ASSIGNED TASK:
In the entries below, the word "computer" appears on some lines. Copy each of those lines.

INPUT MATERIAL:

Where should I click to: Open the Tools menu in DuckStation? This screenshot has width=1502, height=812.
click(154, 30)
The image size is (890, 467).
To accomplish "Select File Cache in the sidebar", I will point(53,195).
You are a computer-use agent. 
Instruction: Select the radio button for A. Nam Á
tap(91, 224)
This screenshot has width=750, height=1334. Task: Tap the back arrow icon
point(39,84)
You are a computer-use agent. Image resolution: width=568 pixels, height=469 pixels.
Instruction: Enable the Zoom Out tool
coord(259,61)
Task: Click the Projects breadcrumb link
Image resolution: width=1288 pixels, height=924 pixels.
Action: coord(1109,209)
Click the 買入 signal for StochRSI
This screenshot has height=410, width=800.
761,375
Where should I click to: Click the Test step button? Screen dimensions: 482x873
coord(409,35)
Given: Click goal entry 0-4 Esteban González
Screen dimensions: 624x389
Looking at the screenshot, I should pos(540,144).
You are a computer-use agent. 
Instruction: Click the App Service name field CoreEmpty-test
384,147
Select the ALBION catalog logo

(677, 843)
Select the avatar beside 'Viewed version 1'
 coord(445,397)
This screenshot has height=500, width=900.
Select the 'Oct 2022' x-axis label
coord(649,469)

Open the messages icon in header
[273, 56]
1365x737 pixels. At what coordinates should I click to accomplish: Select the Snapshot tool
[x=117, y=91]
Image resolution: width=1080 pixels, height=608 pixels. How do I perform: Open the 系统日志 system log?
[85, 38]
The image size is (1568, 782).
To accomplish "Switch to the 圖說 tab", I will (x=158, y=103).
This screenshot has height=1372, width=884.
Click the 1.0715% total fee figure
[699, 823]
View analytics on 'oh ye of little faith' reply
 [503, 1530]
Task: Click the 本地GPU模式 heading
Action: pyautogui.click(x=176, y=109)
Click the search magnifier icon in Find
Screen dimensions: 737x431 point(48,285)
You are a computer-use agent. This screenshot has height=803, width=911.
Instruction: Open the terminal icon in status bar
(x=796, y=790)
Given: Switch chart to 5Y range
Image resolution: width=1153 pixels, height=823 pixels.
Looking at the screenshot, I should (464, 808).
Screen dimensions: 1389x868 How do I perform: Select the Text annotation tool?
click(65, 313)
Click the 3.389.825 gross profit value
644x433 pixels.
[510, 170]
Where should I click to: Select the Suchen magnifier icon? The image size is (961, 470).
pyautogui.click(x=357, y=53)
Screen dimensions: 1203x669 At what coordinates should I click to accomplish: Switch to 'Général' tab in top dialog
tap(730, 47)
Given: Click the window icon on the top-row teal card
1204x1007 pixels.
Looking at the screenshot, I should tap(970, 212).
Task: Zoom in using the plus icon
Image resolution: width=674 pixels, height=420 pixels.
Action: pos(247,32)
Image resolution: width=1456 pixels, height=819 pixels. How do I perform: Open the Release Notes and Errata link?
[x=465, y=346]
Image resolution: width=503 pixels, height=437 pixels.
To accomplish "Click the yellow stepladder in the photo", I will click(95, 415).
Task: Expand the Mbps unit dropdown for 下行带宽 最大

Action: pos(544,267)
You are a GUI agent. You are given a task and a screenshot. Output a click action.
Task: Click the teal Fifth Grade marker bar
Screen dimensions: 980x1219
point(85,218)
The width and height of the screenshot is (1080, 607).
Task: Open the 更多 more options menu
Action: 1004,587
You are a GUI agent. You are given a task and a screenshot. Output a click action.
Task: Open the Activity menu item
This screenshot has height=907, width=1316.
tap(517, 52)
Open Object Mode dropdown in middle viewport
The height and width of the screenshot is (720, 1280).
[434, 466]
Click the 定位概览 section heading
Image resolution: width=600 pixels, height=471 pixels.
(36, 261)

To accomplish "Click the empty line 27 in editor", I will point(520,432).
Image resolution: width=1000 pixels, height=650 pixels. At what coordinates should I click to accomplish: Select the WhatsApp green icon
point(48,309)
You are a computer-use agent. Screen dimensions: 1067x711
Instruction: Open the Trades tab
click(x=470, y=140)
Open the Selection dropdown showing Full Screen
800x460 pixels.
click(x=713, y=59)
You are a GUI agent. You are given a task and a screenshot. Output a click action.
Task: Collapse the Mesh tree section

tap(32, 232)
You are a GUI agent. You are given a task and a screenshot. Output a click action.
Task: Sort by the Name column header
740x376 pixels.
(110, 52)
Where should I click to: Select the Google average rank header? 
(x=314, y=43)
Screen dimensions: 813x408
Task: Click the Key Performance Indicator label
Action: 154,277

ANSWER BOX:
You are a computer-use agent. 
You are a computer-use agent. Image resolution: width=568 pixels, height=469 pixels.
You are a computer-use agent. 
You are a computer-use agent. This screenshot has height=803, width=911.
You are a computer-use agent. Screen dimensions: 1067x711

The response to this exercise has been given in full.